All hail The King:
The 7 best things about Arnold Palmer, ranked
Arnold told stories well. He told them with candor and humor, with snippets of dialogue, and he was seldom the hero of his own tales. I’m thinking now of one he liked to tell about driving the Tour with his bride, Winnie, in the late 1950s. They were driving behind a car that carried several players, including Al Besselink. Here’s Arnold, to tell the rest: “Winnie and I are driving from Baton Rouge to Pensacola. We’re watching the car in front of us. All of a sudden sparks are coming out of the back of that car. I’m watching. And I thought, I’m seeing something I don’t understand. I pulled up closer to them and there’s Besselink hanging out of the back door of the car, grinding a wedge on the highway.”
They don’t make ‘em like that anymore, anyway you want to look at it.
It’s likely that no American athlete signed more autographs than Arnold Palmer. It’s also possible that no American athlete signed more personal letters. He sent out several a week, at a minimum, just to professional golfers on various tours, congratulating them on their wins. It helped him keep current in the game, it helped him generate interest in his annual tournament at Bay Hill and it helped him hand-down the values of the game he held dear. After Rory McIlroy won the U.S. Open in 2011, Arnold wrote a letter to him that included this sage advice: “Just continue to be yourself.” That’s what worked so well for Arnold.
Speaking of letters: Before the 2002 Masters, Hootie Johnson, as the tournament chairman, sent out a letter to three old-time winners, Doug Ford, Gay Brewer and Billy Casper, telling them that their playing days had come to an end. Arnold shot a first-round 79 that year and told reporters that the Friday round would be his last at Augusta. Asked why, he said, “I don’t want to get a letter.” Everybody laughed, but I think Arnold was also being literal. He didn’t get a letter and played two more, for an even 50 Masters, four of which he won.
On Friday, June 17, 1994, Arnold played his final round of golf in a U.S. Open. This was at Oakmont, not even an hour from his lifelong home in Latrobe. The day was a sweltering one. After an emotional post-round press conference, with a towel around his neck, Arnold retired to the men’s locker room.
A small group of reporters gathered around him there and one mentioned something about O.J. Simpson. Arnold heard O.J. mentioned and launched into a story about Arnold and O.J. running through an airport together, shooting a Hertz TV spot. Somebody explained that O.J. was wanted by the Los Angeles police, in connection to the deaths of Nicole Simpson and Ron Goldman, and that he was on a suicide watch. Arnold quickly processed the severity of the situation and, as I remember it, said, “Well, I never knew him that well.”
I once asked Arnold what it was like for him, when people ordered Arnold Palmers in front of him. “It’s a little embarrassing,” he said.
Over the years, there’s been a lot of conjecture about how Arnold got the nickname “The King,” and we’ll leave it at that for now. He once told me that that name embarrassed him, too, though I thought I detected a wink. (He liked it fine.) In any event, as the Greatest Generation golfers often say, good thing they played before cellphones and tweeting, or you’d be reading something else now.
Jack and Arnold had an interesting relationship. Jack Nicklaus has an understanding of the human body that suggests four years in medical school. Talking to him is like talking to a doctor. When Arnold was ill and getting near his end, it was clear that Jack knew more about Arnold’s condition than Arnold did. What Arnold understood was human beings.

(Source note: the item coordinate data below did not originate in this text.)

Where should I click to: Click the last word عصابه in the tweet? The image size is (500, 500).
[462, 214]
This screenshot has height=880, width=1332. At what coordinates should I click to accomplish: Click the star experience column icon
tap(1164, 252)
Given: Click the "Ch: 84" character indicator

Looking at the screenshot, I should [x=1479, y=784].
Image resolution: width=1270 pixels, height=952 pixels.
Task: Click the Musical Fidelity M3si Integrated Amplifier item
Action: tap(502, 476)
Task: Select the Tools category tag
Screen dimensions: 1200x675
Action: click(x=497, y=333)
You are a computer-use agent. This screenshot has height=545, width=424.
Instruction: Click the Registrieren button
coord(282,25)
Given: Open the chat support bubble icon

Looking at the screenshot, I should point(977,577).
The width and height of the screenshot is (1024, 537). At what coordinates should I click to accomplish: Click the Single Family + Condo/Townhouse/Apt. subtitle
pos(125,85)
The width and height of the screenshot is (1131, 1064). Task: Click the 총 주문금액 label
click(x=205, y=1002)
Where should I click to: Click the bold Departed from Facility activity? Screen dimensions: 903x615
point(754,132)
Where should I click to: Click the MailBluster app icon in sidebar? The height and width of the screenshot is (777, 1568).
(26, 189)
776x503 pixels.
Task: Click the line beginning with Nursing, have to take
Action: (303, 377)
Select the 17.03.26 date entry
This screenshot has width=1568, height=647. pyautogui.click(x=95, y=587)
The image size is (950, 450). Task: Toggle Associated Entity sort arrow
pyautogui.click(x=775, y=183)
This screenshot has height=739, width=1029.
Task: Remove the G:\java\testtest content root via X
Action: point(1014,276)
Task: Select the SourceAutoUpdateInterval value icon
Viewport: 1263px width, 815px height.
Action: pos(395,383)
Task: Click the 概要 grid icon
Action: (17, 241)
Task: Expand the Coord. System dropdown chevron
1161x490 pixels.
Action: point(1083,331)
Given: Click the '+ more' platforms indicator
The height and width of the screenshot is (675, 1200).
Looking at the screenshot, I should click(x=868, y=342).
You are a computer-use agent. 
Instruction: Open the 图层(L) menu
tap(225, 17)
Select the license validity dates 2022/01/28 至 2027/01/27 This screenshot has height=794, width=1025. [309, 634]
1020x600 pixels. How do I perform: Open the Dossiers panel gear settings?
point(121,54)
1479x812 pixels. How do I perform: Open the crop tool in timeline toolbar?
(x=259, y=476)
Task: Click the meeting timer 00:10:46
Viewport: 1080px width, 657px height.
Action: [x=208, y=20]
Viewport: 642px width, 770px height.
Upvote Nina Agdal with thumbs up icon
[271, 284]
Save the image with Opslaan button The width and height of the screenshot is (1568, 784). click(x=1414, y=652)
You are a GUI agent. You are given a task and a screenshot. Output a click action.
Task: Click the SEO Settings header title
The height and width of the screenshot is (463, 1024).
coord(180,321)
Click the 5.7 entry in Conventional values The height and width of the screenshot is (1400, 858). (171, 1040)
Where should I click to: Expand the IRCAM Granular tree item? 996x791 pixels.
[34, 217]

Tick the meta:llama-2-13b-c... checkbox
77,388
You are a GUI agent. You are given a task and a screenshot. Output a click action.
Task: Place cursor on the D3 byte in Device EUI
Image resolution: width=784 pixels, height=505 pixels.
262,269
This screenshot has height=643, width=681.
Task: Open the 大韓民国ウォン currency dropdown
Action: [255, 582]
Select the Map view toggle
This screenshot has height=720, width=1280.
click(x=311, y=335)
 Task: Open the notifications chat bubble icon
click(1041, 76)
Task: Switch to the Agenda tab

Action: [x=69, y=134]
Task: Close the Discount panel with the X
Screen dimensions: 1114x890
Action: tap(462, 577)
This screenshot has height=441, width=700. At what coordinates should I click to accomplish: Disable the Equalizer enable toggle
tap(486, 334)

It’s hard to imagine a world-class athlete who had a more developed sense of empathy than Arnold.
Jack tells a story about playing with Arnold in 1962, at the Phoenix Open. This is from Jack: “He put his arm around my shoulder and we walked to the 18th tee. And Arnold said, ‘Come on, you can finish second here. You can birdie this hole. Just relax.’ It was a pretty nice thing to do. I birdied the hole and I finished second. Arnold won by 12. He just nipped me, 269 to 281.” Arnold, by the way, made $5,300, to Jack’s $2,300. Professional golf is about money and always has been. There’s nothing wrong with that. But the pro game is at its best when the people in it actually care about one another and the people for whom they are playing. That was Arnold. His starting point was this: I am not bigger than the game.
The last time I saw Arnold in a one-on-one setting was in the fall of 2014, in his office in Latrobe. His health was OK, not great. I asked if he was satisfied with his life and I am certain his answer was from the heart: “Nooooooooo!” He was 84. He wanted to fly his plane again, but that wasn’t going to happen. He wanted to contended at the Masters again, but that wasn’t going to happen. He wanted to fall in love again — with the game, with a pretty girl, with the sui generis life he had invented for himself — but none of those things were going to happen, either. So, Nooooooooo! Arnold wasn’t trying to fool anybody about anything, including himself. Like he told Rory, Be yourself.